Reasons a Birth Center May Not Be For You

Things don't always go as planned for moms who want to give birth at a natural birthing center. Here are some reasons why it might not work for you.

My third baby would not have qualified for delivery at a natural birthing center. Like many women, I had complications. Nothing incredibly serious but I needed constant monitoring.

I was polyhydramnios, meaning I had too much amniotic fluid, and the complications that could come along with that required constant monitoring during labor. Additionally, she was delivered at 36 weeks, which is considered premature, after I had been leaking the amniotic fluid for an undetermined amount of time. This required both of us to receive IV antibiotics, mine during labor and her for 48 hours after birth. While my entire labor and delivery process was less than two hours, I panicked toward the end and wanted an epidural.

This wasn’t how I had envisioned my last labor and delivery experience. I had prepared for a natural birth with soothing music, utilizing the in-room shower and birthing ball for pain management. I had studied up. I had two children before this so I knew what was up again. I practiced getting through contractions and made my husband aware of my goal.

Things just didn’t go as I planned. And that’s one of the reasons why a birth center wasn’t the right option for me – and in many cases, isn’t the best option for moms-to-be.


So many women come up with birth plans or get an idea in their heads about how the birth of their child should go, but labor will stall, pain will take over or babies will be breech or too big for the birth canal.

Paula Fishbaugh is an obstetrician at Beaumont Health and delivers babies at the Karmanos Center for Natural Birth at Beaumont Hospital in Royal Oak.

“I remind the women who want to have natural births that they are not failures if they can’t do it. You can’t predict how this will turn out and sometimes plans need to be altered,” says Fishbaugh.

Medication and fetal monitoring

The Alternative Birth Center at St. John Providence Hospital in Southfield also has strict guidelines on who can attempt natural childbirth in the center.

“We don’t do Pitocin or inductions in the Alternative Birth Center. A lot of women want to go into labor on the day they choose, we don’t do that,” says Carol Fuller, director of Perinatal and Pediatric Services at St. John Providence Health System. “The unit doesn’t do fetal monitoring except to make sure the baby is nice and healthy for labor.”
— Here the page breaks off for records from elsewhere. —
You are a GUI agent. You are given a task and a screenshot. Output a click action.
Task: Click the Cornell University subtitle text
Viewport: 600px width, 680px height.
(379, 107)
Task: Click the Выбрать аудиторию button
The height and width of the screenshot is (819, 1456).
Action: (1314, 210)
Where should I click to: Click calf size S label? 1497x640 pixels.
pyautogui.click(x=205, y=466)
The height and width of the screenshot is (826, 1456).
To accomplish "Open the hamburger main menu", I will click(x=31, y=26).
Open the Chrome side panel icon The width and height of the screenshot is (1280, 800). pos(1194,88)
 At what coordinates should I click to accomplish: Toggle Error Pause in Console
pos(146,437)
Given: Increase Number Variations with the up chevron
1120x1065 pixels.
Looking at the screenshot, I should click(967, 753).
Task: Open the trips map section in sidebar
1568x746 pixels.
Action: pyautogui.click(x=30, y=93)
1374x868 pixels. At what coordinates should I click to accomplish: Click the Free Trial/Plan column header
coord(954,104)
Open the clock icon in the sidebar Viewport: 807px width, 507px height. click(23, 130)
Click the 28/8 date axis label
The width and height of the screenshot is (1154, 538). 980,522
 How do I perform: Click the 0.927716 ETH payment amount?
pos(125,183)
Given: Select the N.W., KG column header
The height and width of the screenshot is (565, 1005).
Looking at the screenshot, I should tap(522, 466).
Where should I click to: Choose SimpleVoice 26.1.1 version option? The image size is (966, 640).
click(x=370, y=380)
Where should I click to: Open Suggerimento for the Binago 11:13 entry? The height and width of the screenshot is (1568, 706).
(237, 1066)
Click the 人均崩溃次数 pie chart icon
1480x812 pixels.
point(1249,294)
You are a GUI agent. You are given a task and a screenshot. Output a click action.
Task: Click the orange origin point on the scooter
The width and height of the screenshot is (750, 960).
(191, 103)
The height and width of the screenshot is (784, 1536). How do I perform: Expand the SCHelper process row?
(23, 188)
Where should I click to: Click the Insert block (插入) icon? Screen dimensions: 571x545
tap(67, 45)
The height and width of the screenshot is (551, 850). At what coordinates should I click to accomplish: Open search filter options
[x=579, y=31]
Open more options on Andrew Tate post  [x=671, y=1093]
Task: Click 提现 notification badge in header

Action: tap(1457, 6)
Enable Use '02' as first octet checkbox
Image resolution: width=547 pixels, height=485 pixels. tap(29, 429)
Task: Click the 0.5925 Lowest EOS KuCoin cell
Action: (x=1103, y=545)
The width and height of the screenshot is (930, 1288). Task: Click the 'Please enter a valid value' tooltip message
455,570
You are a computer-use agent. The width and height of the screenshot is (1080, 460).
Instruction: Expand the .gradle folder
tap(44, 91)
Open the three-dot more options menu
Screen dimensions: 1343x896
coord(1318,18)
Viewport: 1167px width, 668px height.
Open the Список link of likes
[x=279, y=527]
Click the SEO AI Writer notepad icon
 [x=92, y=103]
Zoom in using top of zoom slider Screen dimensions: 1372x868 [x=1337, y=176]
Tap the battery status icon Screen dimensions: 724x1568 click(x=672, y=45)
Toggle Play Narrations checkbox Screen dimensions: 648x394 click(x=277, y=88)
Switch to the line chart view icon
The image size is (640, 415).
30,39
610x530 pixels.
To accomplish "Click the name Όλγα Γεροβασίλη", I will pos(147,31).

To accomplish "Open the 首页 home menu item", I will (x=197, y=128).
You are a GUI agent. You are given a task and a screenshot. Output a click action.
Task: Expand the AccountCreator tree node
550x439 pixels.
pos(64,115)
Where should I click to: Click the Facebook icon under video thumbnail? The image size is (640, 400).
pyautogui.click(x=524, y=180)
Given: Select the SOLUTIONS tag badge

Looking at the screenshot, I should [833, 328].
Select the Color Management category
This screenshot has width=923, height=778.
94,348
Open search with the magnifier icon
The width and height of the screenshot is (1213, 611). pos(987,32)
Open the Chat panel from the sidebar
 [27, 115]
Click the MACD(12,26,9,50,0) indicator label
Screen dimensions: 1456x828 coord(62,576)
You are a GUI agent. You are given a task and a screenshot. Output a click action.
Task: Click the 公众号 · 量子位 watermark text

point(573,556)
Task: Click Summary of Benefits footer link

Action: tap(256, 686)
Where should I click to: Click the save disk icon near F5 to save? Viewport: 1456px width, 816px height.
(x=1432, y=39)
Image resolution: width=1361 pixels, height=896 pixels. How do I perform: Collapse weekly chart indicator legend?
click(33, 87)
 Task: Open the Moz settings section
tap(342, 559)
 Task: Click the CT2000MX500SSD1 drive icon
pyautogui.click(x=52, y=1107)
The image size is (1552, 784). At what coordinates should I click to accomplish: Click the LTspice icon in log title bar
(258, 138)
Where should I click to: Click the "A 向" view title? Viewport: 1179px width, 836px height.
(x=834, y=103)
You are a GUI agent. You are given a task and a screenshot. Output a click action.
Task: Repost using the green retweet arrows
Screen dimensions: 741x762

At both birth centers, there are a number of prerequisites that a woman must meet before being deemed eligible to deliver in those units. The moms must complete natural childbirth preparation; they must not need continuous monitoring or an epidural. They also must not have complications, risk factors or medical conditions that could compromise the delivery.

Other options for moms

All hope is not lost for women who still want a natural birth. Many of the traditional birth units have similar amenities for women to use to attempt the natural birth despite being ineligible for the natural birth centers or wanting the option for an epidural.

“We’re actually using birthing balls in our traditional labor and delivery units. We have begun training our nurses in the methods used in the Alternative Birth Center,” says Fuller. “As our patients come in asking for different things like aromatherapy, the nurses are learning more about it and being receptive to it.”

The Von Voigtlander Women’s Hospital at the University of Michigan Medical Center in Ann Arbor isn’t deemed a natural birth center, however, according to Nurse Midwifery Director Joanne Bailey, the hospital has options for women who want to have a natural birth.

“We have a strong midwife group, family medicine group and OB colleagues. We all care for women in the Von Voightlander Women’s Hospital Birth Center. Part of the birth center includes eight rooms that have large tubs and beautiful views,” says Bailey. “Everyone has access to birth balls and peanut balls and alternative birth measures.”

Bailey says women who want to have a natural birth are supported, just as those who would like to receive an epidural, need medication or require constant monitoring.

“Women who have uncomplicated pregnancies, and are healthy themselves and labor starts spontaneously and continues on its own, are good candidates for unmediated births. There are great labor support techniques for those who need more intervention. We make sure all of the nurses have a lot of strong labor support skills,” says Bailey.

Beaumont Health hospitals also offer birth balls, showers and roll-in tubs for women in traditional labor and delivery rooms.

Whether it happens in the natural birth center, a traditional labor and delivery room or operating room, Fishbaugh says everyone wants the same outcome.

“You just want to have a healthy baby and healthy mom,” Fishbaugh says.